Al día siguiente, se marcharon discretamente. Elena abrazó a Sophie mientras Charles llevaba una gorra sencilla para que no lo reconocieran. Condujeron durante horas hasta un tranquilo pueblo de montaña donde el tiempo parecía transcurrir más despacio.

Un anciano los esperaba en un pequeño porche. Su mirada penetrante se cruzó con la de ellos.

—Buscas un milagro —dijo con calma—. Entonces te equivocas de puerta. Aquí no hay milagros, solo verdad. Y la verdad no es cómoda.

Nunca le habían hablado a Charles con tanta brusquedad. Por una vez, no tuvo respuesta.

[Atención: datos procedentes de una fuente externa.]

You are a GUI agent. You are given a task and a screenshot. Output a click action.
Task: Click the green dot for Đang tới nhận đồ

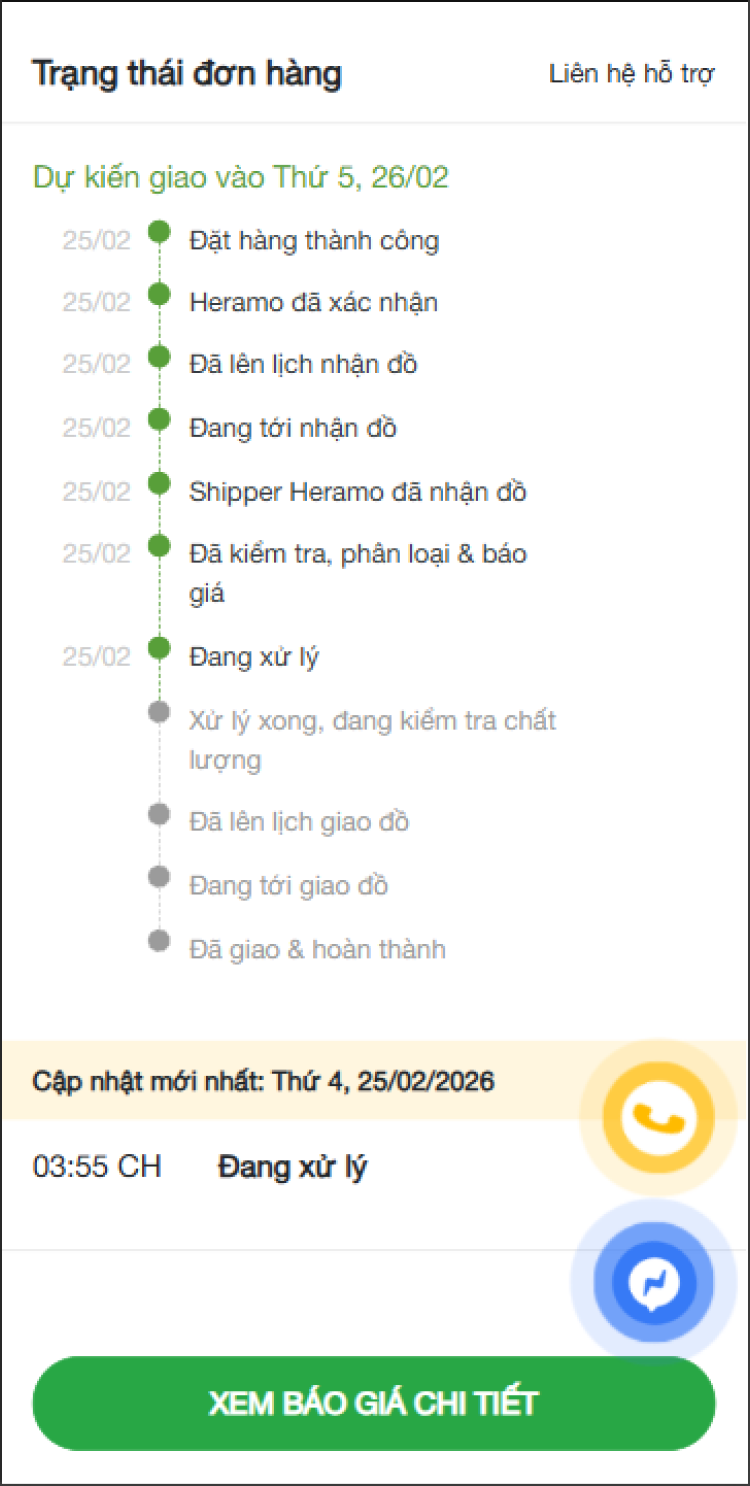tap(158, 420)
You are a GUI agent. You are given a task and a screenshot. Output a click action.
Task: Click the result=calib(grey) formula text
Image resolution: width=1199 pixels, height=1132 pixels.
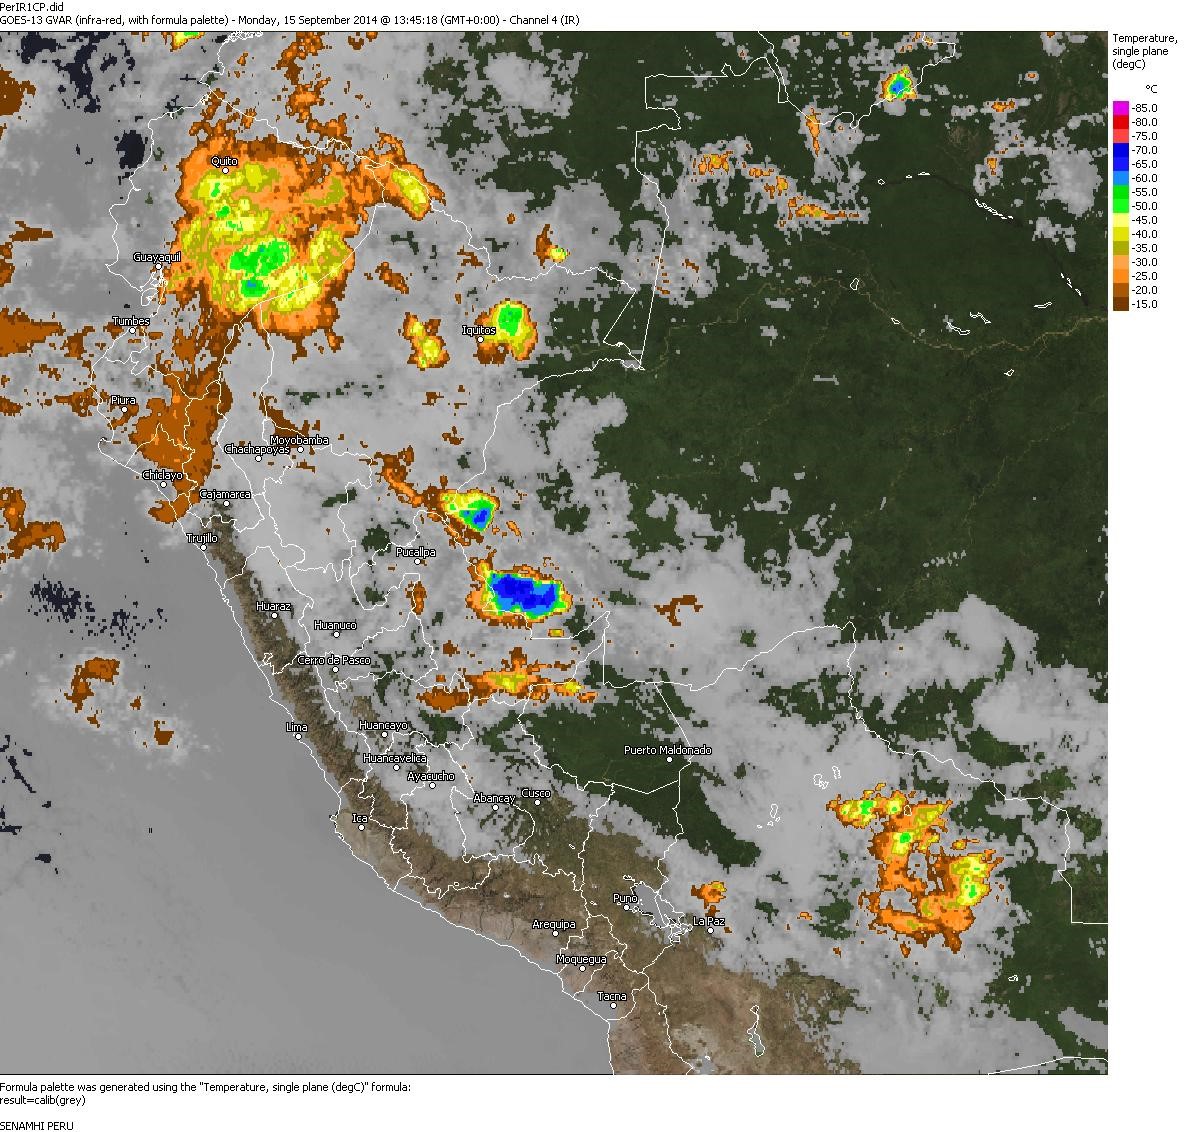pyautogui.click(x=43, y=1100)
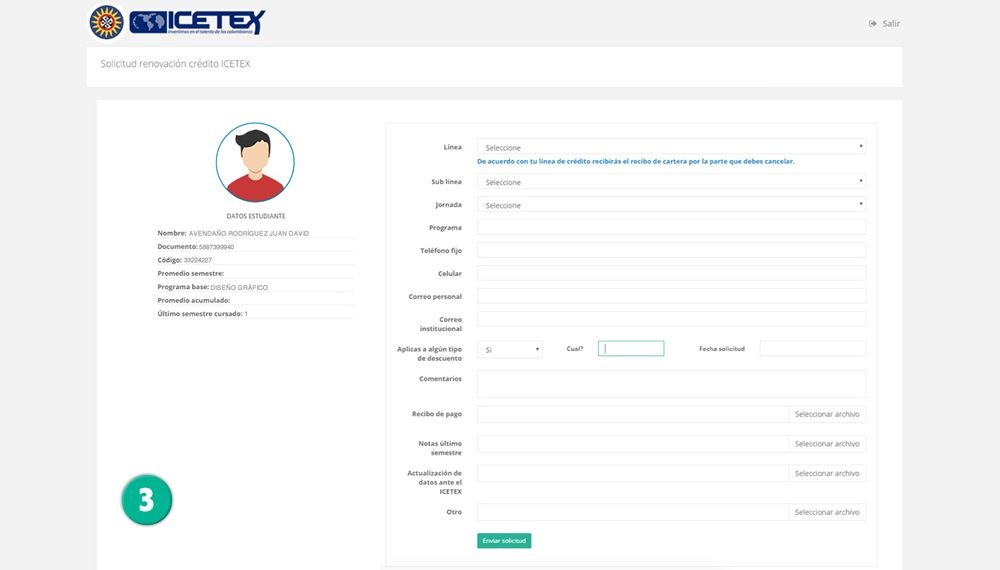This screenshot has height=570, width=1000.
Task: Open the Línea dropdown
Action: coord(671,147)
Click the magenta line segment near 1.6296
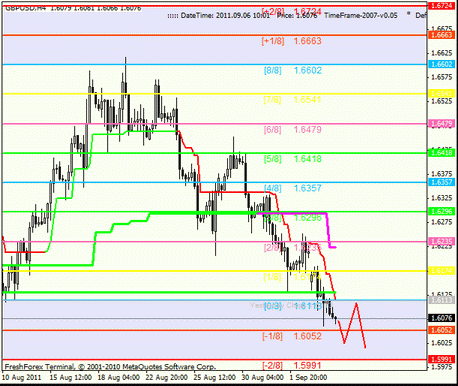The image size is (458, 386). coord(293,213)
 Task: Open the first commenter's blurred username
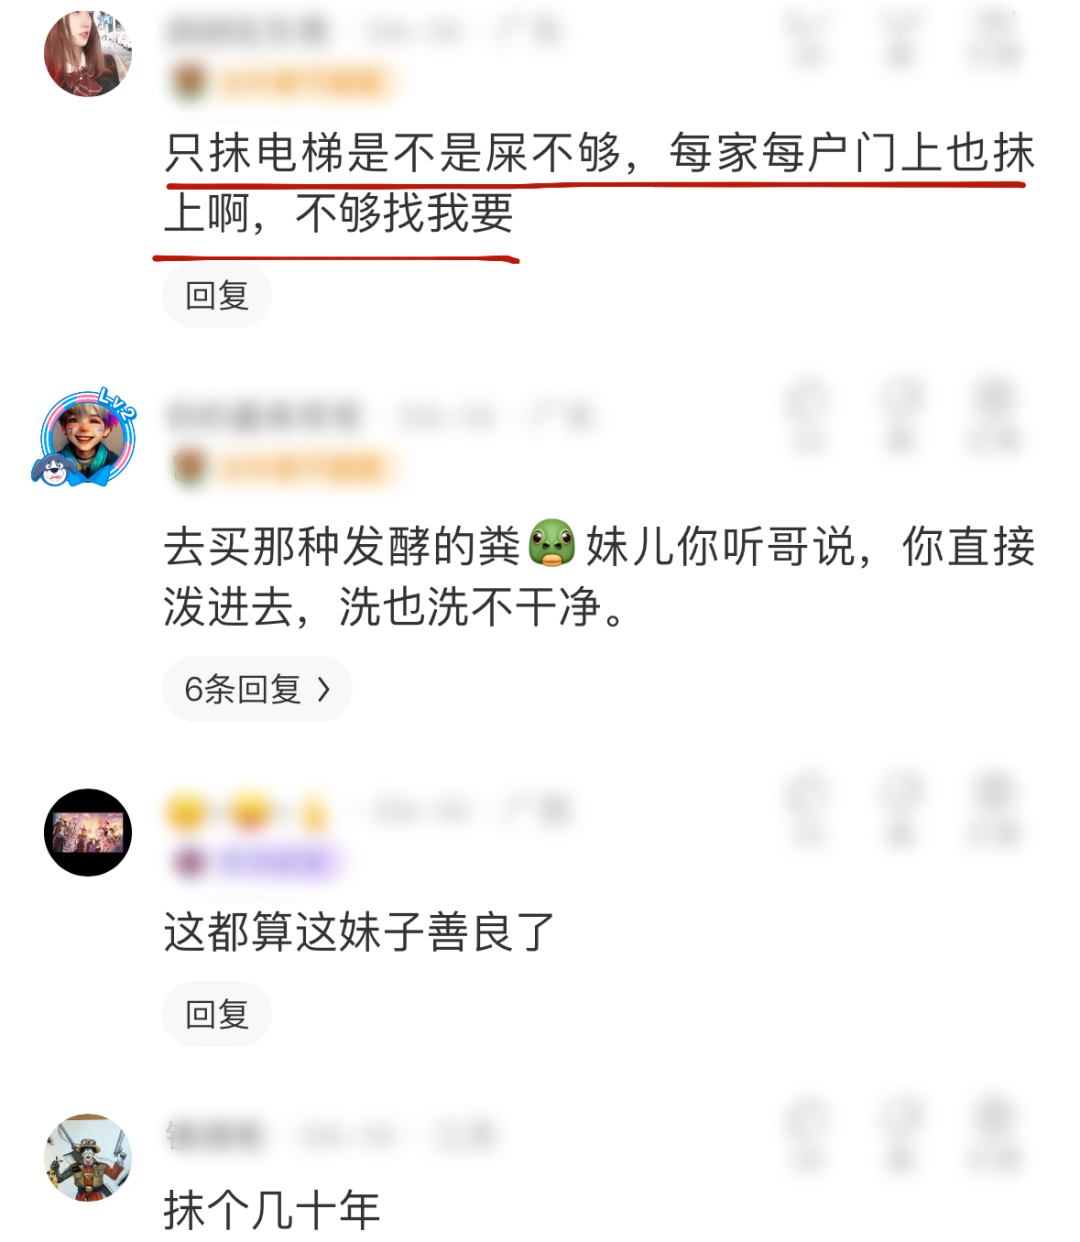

Elena abrazó a Sophie con suavidad. «Doctor, no estamos pidiendo un milagro. Por favor... solo inténtelo. Se lo merece».

El Dr. Bennett los observó con atención antes de hacerse a un lado. Dentro, el aire olía a hierbas y libros viejos.

“Lo que tiene es grave”, dijo después de examinar a la niña. “Muy grave. Pero no desesperante”.

Charles se inclinó hacia adelante con entusiasmo. "¿Entonces puedes curarla? Dime el precio".

La expresión del médico se endureció. «Aquí el dinero no tiene ningún valor. Lo que importa es si puedes hacer algo que nunca has hecho: escuchar, seguir instrucciones y confiar».

Elena lo comprendió de inmediato. Esa sería la mayor prueba para Charles.

El tratamiento comenzó ese mismo día. El Dr. Bennett sustituyó gradualmente los medicamentos por remedios naturales cuidadosamente preparados. Insistió en la paz, la paciencia y el cariño. Elena siguió todas las instrucciones al pie de la letra: infusiones dosificadas, caricias relajantes, canciones tranquilas.

Mientras tanto, Charles se enfrentó a un tipo diferente de prescripción: convertirse en padre.